Object & Deliverables
The primary goal of this project was to investigate the ecological links between natural disturbances in riparian forests and temporal changes in large woody debris (LWD), including the processes of log recruitment, persistence, decay, and transport in streams. Multiple lines of evidence were used to investigate lodgepole pine- and spruce-dominated forests surrounding streams in the Rocky Mountain foothills of western Alberta. Field surveys determined the abundance, quality, and function of logs in 56 different sizes that had been burned by fires at different times in the past: <5, 50, 100, and >150 years. A combination of data from permanent sample plots and tree-ring analysis of living and dead trees allowed for the reconstruction of forest histories and LWD dynamics. Several discoveries were revealed as a result. Specifically, these findings:
- Emphasized the importance of natural disturbances in riparian forests as a key driver of in-stream LWD dynamics.

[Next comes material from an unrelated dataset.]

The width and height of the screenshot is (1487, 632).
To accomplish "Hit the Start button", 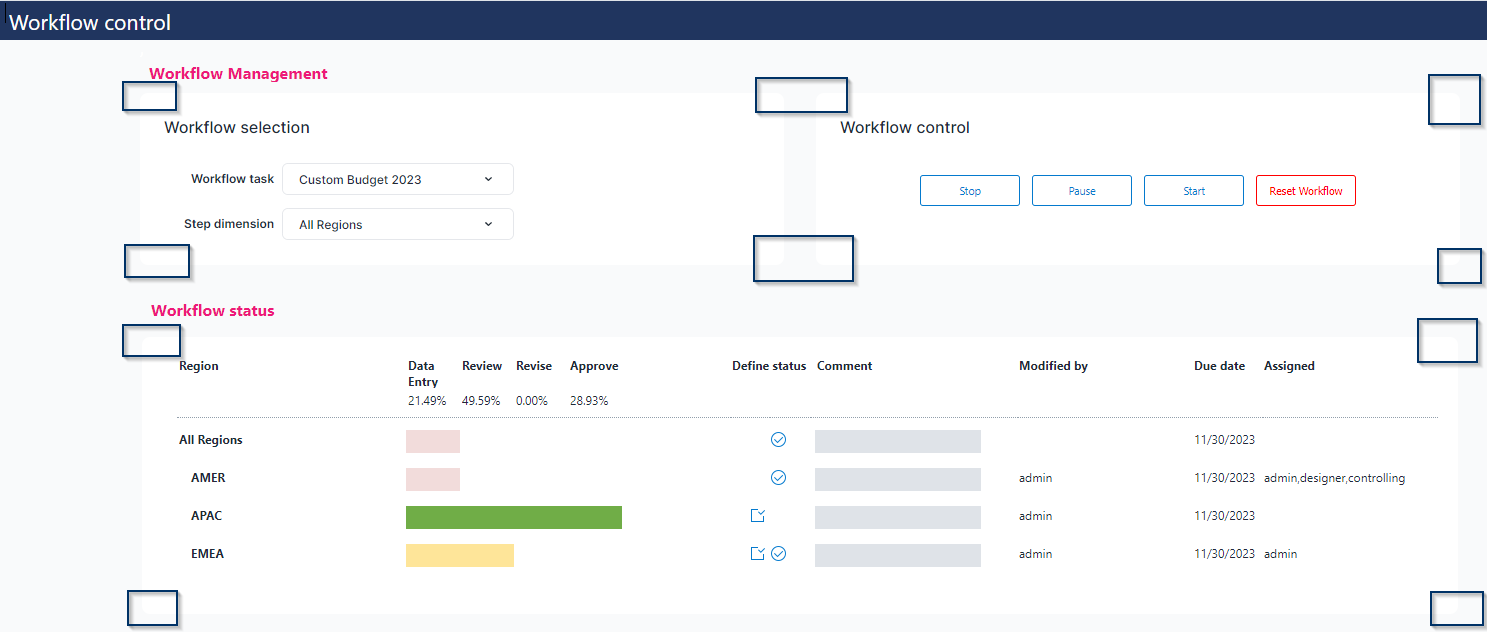I will click(x=1193, y=191).
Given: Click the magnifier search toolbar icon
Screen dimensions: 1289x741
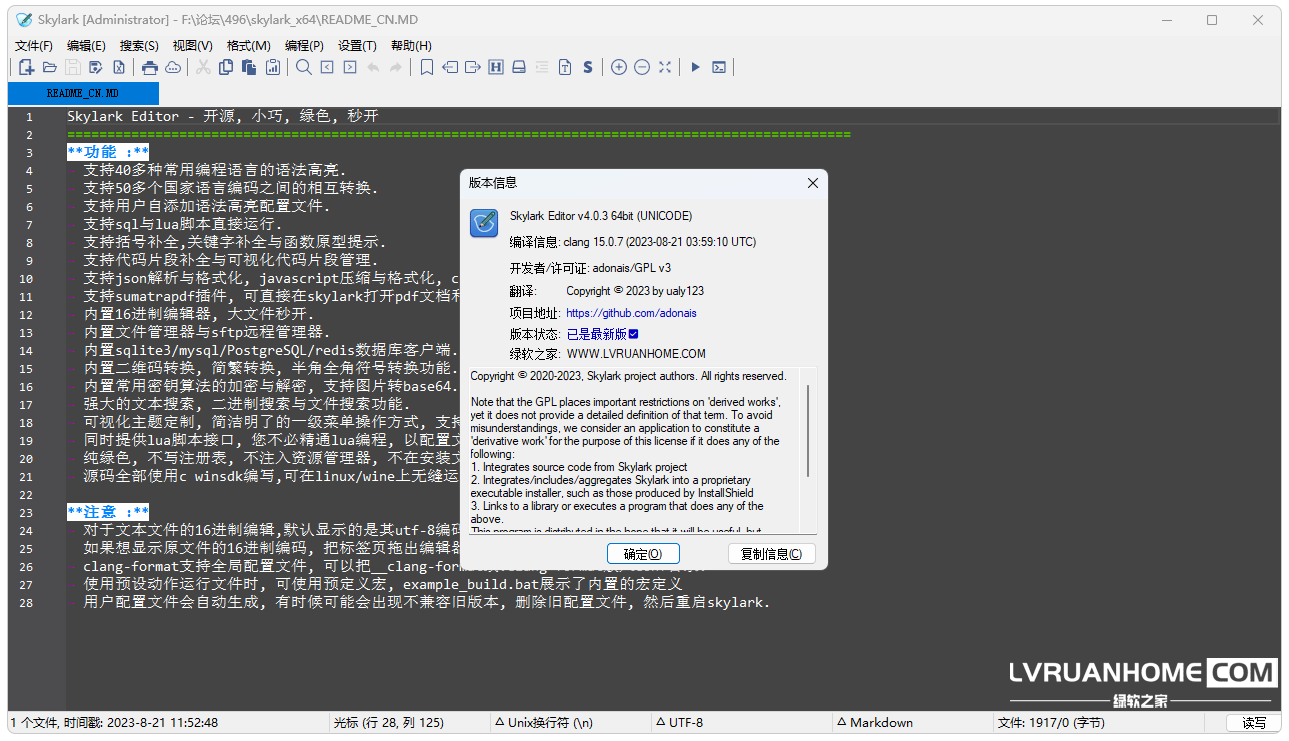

- Illustrated that fire and harvesting impact LWD dynamics differently, providing opportunities for innovative silviculture.
- Confirmed the value of buffer zones surrounding streams, particularly as sources for LWD recruitment in harvested and burned landscapes.
- Provided ecosystem-specific baseline data to ensure long-term success of forest management and stream restoration through action and monitoring.
The complete findings of this project are contained in a report entitled “Temporal dynamics of Large Woody Debris in the Foothills of Alberta,” dated January 2011.